Paradiso Rules and Order Quotes
How we cite our quotes: Citations follow this format: (Canto.Line). We used Allen Mandelbaum's translation.
[Beatrice]: "Not to acquire new goodness for Himself –
which cannot be – but that his splendor might,
as it shines back to Him, declare 'Subsisto,'
in His eternity outside of time,
beyond all other borders, as pleased Him,
Eternal Love opened into new loves.
Nor did he lie, before this, as if languid;
there was no after, no before – they were
not there until God moved upon these waters.
Then form and matter, either separately
or in mixed state, emerged as flawless being,
as from a three-stringed bow, three arrows spring.
And as a ray shines into amber, crystal,
or glass, so that there is no interval
between its coming and its lighting all,
so did the three – form, matter, and their union –
flash into being from the Lord with no
distinction in beginning: all at once.
Created with the substances were order
and pattern; at the summit of the world
were those in whom pure act had been produced;
and pure potentiality possessed
the lowest part; and in the middle, act
so joined potentiality that they
never disjoin." (Par. XXIX, 13-37)
God's motive in creating the universe, Beatrice claims, was only to see Himself echoed. Thus, the universe sprang into existence according to his likeness. Again, notice the groups of three in which things come into being, a reminder of the Holy Trinity: "form, matter, and their union."

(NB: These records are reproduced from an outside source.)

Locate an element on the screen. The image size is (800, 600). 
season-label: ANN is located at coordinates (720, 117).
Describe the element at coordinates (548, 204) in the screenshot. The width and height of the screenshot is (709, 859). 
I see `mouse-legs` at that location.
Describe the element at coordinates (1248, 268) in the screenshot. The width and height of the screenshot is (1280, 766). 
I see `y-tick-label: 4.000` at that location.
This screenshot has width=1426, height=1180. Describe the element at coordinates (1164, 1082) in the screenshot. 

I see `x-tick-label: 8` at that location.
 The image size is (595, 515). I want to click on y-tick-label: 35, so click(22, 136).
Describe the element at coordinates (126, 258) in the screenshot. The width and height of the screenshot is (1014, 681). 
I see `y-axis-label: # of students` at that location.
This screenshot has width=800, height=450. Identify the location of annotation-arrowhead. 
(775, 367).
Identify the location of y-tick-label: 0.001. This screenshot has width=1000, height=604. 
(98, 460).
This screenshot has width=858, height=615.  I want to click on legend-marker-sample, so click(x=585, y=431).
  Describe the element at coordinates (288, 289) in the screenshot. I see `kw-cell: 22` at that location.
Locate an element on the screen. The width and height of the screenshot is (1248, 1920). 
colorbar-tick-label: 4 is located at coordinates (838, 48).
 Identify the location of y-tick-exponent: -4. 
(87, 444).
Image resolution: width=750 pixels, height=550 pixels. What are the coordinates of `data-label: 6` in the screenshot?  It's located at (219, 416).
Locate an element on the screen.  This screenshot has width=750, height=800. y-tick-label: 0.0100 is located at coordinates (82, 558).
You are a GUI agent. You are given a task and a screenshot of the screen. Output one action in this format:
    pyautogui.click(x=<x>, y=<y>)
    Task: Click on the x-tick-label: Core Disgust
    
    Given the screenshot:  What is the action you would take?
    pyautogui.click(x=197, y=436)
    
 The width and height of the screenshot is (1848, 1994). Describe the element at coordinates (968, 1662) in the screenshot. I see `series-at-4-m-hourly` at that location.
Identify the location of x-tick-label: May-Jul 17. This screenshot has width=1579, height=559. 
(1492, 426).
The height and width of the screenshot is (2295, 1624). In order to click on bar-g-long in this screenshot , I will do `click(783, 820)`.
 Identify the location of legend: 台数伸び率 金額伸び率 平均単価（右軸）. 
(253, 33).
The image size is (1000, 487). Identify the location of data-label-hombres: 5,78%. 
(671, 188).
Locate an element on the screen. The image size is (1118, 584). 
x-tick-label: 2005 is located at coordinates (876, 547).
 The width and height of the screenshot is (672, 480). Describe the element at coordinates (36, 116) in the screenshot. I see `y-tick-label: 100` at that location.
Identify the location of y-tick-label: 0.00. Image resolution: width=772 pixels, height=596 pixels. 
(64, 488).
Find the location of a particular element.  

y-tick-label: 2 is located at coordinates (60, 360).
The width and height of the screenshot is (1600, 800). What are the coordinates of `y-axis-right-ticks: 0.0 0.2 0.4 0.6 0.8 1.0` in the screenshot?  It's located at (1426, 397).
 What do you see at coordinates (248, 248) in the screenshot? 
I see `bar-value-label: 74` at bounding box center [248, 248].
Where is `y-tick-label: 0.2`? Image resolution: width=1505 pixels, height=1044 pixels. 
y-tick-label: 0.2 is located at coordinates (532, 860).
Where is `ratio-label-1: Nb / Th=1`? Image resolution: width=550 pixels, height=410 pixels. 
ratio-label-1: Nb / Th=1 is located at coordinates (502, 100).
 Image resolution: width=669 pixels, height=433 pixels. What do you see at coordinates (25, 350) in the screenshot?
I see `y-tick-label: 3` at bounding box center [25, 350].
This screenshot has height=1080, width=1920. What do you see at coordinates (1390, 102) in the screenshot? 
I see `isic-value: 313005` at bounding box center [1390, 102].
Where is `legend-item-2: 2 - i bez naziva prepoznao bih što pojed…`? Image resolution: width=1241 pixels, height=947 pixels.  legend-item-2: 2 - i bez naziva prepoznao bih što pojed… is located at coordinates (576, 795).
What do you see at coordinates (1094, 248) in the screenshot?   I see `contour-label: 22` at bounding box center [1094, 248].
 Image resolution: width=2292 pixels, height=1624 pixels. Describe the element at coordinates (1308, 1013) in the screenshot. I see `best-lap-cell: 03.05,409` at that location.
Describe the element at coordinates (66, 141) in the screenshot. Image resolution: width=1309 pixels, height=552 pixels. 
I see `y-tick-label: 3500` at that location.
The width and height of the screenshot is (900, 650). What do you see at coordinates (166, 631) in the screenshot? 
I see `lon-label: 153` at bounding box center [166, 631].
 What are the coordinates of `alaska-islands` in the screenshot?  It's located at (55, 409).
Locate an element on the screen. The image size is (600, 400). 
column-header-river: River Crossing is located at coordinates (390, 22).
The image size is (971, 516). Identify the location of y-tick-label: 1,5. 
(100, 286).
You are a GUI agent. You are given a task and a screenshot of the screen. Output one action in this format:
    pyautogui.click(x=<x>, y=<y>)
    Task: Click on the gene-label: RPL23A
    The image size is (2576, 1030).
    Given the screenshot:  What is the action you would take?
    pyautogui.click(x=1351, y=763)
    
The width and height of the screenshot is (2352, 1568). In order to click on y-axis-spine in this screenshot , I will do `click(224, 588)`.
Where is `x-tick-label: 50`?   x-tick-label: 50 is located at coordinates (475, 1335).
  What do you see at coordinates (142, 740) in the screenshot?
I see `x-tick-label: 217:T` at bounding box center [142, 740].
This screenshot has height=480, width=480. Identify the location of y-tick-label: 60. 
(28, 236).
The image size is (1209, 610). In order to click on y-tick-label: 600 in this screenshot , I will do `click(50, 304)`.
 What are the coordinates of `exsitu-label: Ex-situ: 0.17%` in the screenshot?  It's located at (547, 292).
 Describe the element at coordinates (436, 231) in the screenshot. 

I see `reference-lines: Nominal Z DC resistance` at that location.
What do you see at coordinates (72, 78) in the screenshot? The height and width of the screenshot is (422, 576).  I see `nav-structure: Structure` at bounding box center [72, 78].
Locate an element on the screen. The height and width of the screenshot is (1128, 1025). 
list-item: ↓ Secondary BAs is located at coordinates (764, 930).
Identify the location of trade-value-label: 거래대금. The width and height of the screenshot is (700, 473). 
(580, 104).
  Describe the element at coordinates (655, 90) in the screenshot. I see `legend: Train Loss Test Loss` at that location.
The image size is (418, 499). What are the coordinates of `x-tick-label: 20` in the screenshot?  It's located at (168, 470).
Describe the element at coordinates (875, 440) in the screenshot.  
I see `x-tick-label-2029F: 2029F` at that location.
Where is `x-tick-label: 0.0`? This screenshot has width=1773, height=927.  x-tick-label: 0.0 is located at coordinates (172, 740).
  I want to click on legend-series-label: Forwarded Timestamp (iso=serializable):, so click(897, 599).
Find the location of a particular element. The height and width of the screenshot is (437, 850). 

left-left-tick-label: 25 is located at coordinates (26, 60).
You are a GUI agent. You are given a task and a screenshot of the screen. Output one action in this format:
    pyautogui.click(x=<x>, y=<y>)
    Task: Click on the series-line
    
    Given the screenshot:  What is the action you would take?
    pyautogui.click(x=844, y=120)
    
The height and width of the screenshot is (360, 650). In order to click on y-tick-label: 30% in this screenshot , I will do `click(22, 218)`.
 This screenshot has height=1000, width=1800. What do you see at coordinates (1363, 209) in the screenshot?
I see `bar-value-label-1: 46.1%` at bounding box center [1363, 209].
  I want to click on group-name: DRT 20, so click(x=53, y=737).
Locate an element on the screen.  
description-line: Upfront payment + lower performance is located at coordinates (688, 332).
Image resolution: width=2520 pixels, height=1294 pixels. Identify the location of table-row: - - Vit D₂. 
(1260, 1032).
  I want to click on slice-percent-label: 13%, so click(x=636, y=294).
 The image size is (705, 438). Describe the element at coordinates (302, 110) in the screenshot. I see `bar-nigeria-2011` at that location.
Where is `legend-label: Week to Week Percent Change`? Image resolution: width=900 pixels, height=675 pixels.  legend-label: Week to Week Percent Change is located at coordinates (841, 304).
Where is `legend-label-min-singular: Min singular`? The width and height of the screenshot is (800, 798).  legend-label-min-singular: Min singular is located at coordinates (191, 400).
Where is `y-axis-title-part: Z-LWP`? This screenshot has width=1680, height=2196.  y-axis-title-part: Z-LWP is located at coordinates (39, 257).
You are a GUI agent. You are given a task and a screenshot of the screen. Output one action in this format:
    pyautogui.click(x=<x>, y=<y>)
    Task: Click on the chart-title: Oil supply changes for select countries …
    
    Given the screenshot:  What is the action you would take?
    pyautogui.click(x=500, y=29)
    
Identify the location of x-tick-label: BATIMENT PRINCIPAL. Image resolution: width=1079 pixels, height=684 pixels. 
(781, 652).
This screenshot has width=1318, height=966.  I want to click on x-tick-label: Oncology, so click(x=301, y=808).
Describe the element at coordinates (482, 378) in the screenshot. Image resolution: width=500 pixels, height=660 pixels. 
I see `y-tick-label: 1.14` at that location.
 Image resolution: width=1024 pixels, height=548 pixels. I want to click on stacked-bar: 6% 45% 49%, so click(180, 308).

[Beatrice]: "But since on earth, throughout your schools, they teach
that it is in the nature of the angels
to understand, to recollect, to will,
I shall say more, so that you may see clearly
the truth that, there below, has been confused
by teaching that is so ambiguous.
These beings, since they first were gladdened by
the face of God, from which no thing is hidden,
have never turned their vision from that face,
so that their sight is never intercepted
by a new object, and they have no need
to recollect an interrupted concept." (Par. XXIX, 70-81)
Another rule of God's universe is that angels always gaze upon Him. Their proximity to God depends on the perfection of their vision. Unlike humans, then, they have no need for memory. They never turn away from God so they never forget His image. Given Dante's theory of memory and language, this also means that angels can never write poetry.
[Beatrice]: "The number of these angels is so great
that there has never been a mortal speech
or mortal thought that named a sum so steep;
and if you look at that which is revealed
by Daniel, you will see that, while he mentions
thousands, he gives no number with precision.
The First Light reaches them in ways
as many as are the angels to which It conjoins
Itself, as It illumines all of them;
and this is why (because affection follows
the act of knowledge) the intensity
of love's sweetness appears unequally." (Par. XXIX, 130-141)
There is a big debate in Christianity about how many angels there are in the universe. Beatrice answers this in a rather unsatisfactory way by saying that there are an infinite number of angels – some huge number beyond the comprehension of the human mind. She justifies this by saying that God can express his love (of which angels are the most perfect representation) in an infinite number of ways; thus, there are that many angels.